Se direito é linguagem, então
contra fatos só há argumentos
15 de julho de 2017, 8h00
Imagino o promotor carregando um grande “saco de fatos” às costas para exibi-los na audiência de instrução, a fim de deixar a defesa sem palavras e, assim, conformar a convicção do juiz. Impossível não lembrar de Gulliver, na capital Balnibarbos, ao visitar a academia dos sábios. Na escola de linguagem, havia um acadêmico que “propunha um modo de abolir todas as palavras, de maneira que se discutisse sem falar, o que seria favorável ao peito, porque está claro que, à força de falar, os pulmões se gastam e a saúde se altera. O expediente, por ele achado, era trazer cada qual consigo todas as coisas de que quisesse tratar. Este novo sistema, dizia-se, seria seguido, se as mulheres se lhe não tivessem oposto” (Parte III, Cap. V). Aliás, é compreensível que Swift tenha outorgado às mulheres essa posição de resistência. Afinal, como se costuma dizer, “quem não tem falo fala”.
Ora, se o Direito é linguagem — e isso me parece trivial, ao menos desde o início do século passado —, então contra fatos só há argumentos. E essa é uma razão pela qual os interessados devem prestar vestibular para o curso de Direito e, depois, estudar alguma coisa de filosofia. Isso porque, epistemologicamente, o processo judicial não é formado de fatos, mas de enunciados linguísticos acerca de fatos, como sempre dizem Lenio, Warat, Albano, Cárcova, Calvo González, entre outros. O papel das partes é, precisamente, fazer prova dos fatos alegados. Aliás, é por isso e para isso que existe o processo, sobretudo se entendido como procedimento em contraditório. Ninguém traz os “fatos em si” ao juiz. Essa seria uma tarefa espaço-temporal impossível. Na verdade, todo fato é “conhecido” por meio de um relato. É o relato que lhe dá vida. Isso implica, evidentemente, uma redução hermenêutica. Os “fatos” terminam por ser aquilo que acerca deles dizemos.

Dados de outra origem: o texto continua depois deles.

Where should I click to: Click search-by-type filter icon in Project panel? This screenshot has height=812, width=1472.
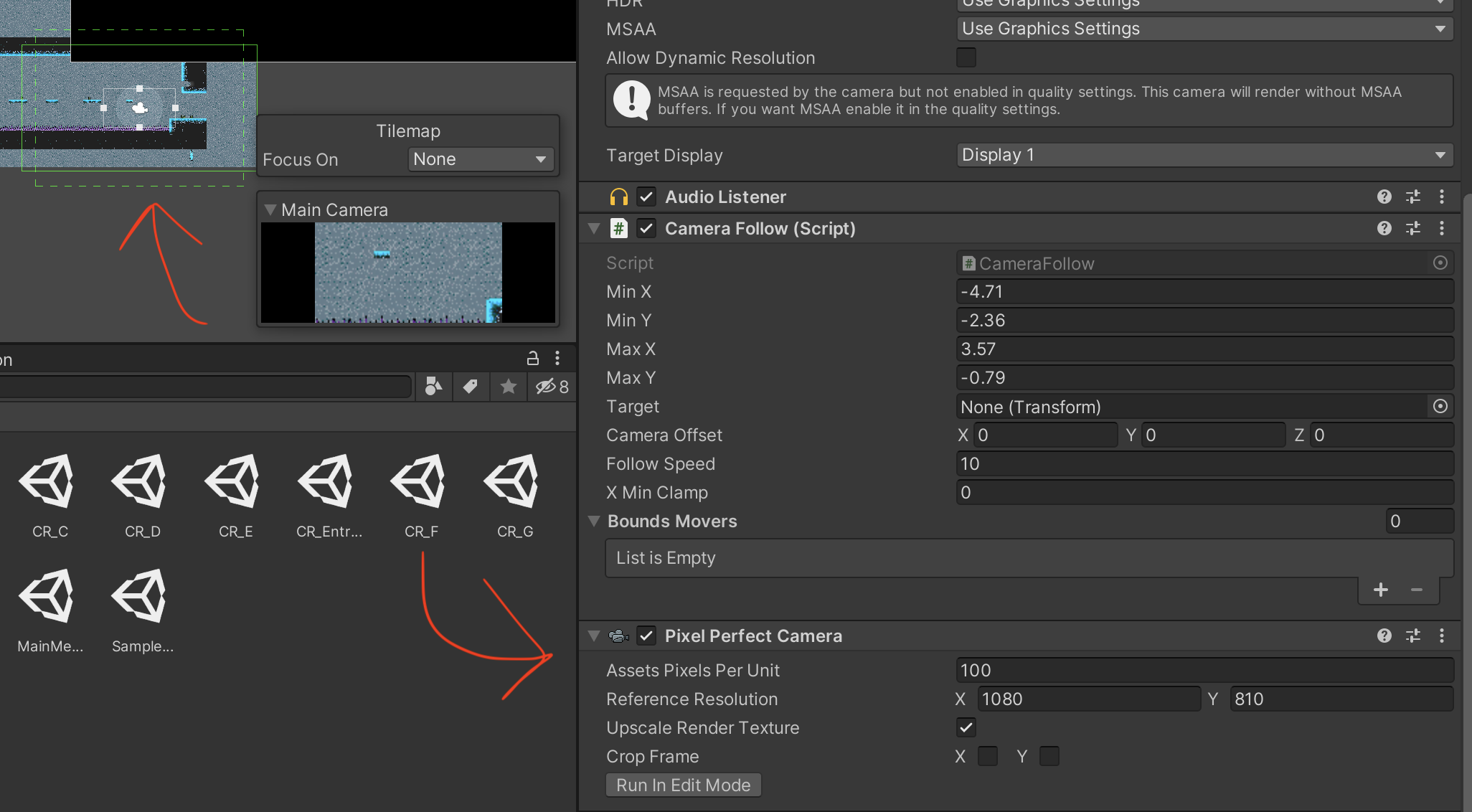click(x=433, y=387)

O que não significa, por óbvio, que possamos dizer qualquer coisa sobre os fatos! Em suma, operamos somente com a narração dos fatos, e não com o objeto empírico daquilo que enunciamos (que só é acessível por meio da linguagem!).
Em outras palavras, todo processo judicial caracteriza-se pelo antagonismo entre as versões oferecidas pelas partes a respeito de determinados fatos. Ocorre que os fatos residem no passado, de maneira que o processo é o modo por meio do qual, no campo do Direito, tentamos reconstruir os fatos. Essa reconstrução somente é possível por meio de relatos, cuja verossimilhança também exige provas… e, por óbvio, argumentos, sem fazer aqui qualquer apologia às teorias da argumentação.
A máxima de que “contra fatos não há argumentos”, se levada às últimas consequências, representaria a prescindibilidade do processo e, de certa forma, do próprio Direito. Além disso, ela se encontra relacionada a outra máxima que simplifica o funcionamento do sistema de justiça: “dê-me os fatos que eu te darei o Direito” (da mihi factum, dabo tibi ius). Todo o resto seria desnecessário…
O grande problema é que essa “objetividade” — que teria o condão de dispensar argumentos em sentido contrário —, paradoxalmente, apenas aumenta ainda mais o grau de discricionariedade dos julgadores, na medida em que aposta numa razão instrumental e técnica, resultante, porém, de uma atividade solitária, subjetiva, solipsista. Como se sabe, ao reduzir a esfera do contraditório — e, consequentemente, a prática da intersubjetividade —, também se enfraquece o grau de legitimidade das decisões judiciais. E isso nunca é bom num ambiente democrático.